If someone wants to insist that, because the player is not reasoning and discovering there is no simulation of the character reasoning and discovering, then they are using the word "simulation" in some non-standard sense that needs explanation. I don't see how the role of the GM in authoring backstory is not going to be part of that explanation.
 

But making a declaration about something as immediately helpful as getting out of a dungeon changes the narrative, changes the current state of the fiction. It's a get out of jail free card that gets added, something I wouldn't do as a GM either.
In my example players took parallel actions, required parallel abilities and skills, and had identical chances of success.

Can you help me to understand why rolling to force the trapdoor is not a get out of jail free card, but rolling to discern the way out from the runes is?
 

If it's not about solving puzzles then why was such an obvious solve-this-puzzle situation presented?
It's not an obvious solve-this-puzzle situation. There's no puzzle. There's five of us sitting around a table (if I'm remembering correctly who was there for this session). I've just told the players that their PCs have been teleported away by the Crypt Thing (in mechanical terms, I've spent 2d12 from the Doom Pool to end the scene, and reframed the PCs into a new scene which they begin with the infliction on each of them of a d12 Lost in the Dungeon complication).

There was probably a transition scene, but I don't recall details. But not long after I describe the PCs entering a room with Strange Runes on a wall - where Strange Runes is a scene distinction. I think there might also have been a guardian statute, but my memory for that is a bit hazy.

It's not a puzzle for the players. There's no puzzle to solve. The game is not a game about solving puzzles. It's about declaring interesting actions and having interesting things happen.
 

The DM can put in whatever he wants so long as he doesn't disrupt the game. It's a subtle but very important distinction. So long as the players don't challenge the interpretation (which in your words has never, ever happened in your experience) then whatever the DM invents is perfectly fine.

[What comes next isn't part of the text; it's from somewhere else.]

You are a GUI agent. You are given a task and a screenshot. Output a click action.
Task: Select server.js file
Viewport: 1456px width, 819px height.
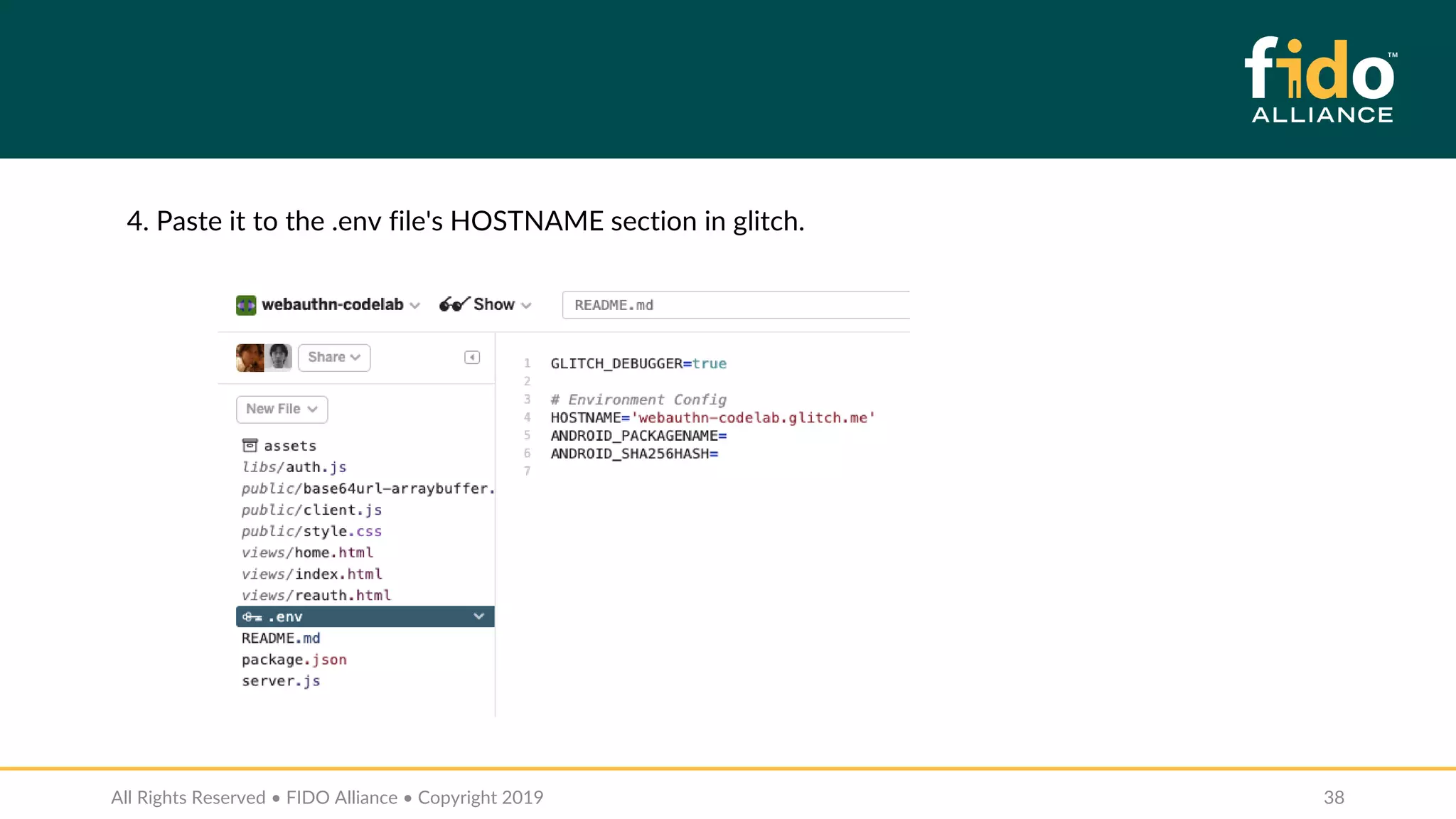click(281, 681)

IOW, it's going to matter a whole lot who is sitting at that table. So, is our definition of simulation now, "Any narration from the DM the table finds acceptable"?
That's not what I said. The context of what I said was that it MUST fit within both what the mechanics tell us AND the prior narrative. Magical pixies would be a disruption to the game whether the players complain or not. The last time I was on a plane turbulence disrupted it quite a bit and I never complained. The lack of complaint doesn't mean that the turbulence didn't disrupt the plane.

So no, it's not whatever the DM invents is fine. He still has to invent stuff that fits the narrative and the mechanics.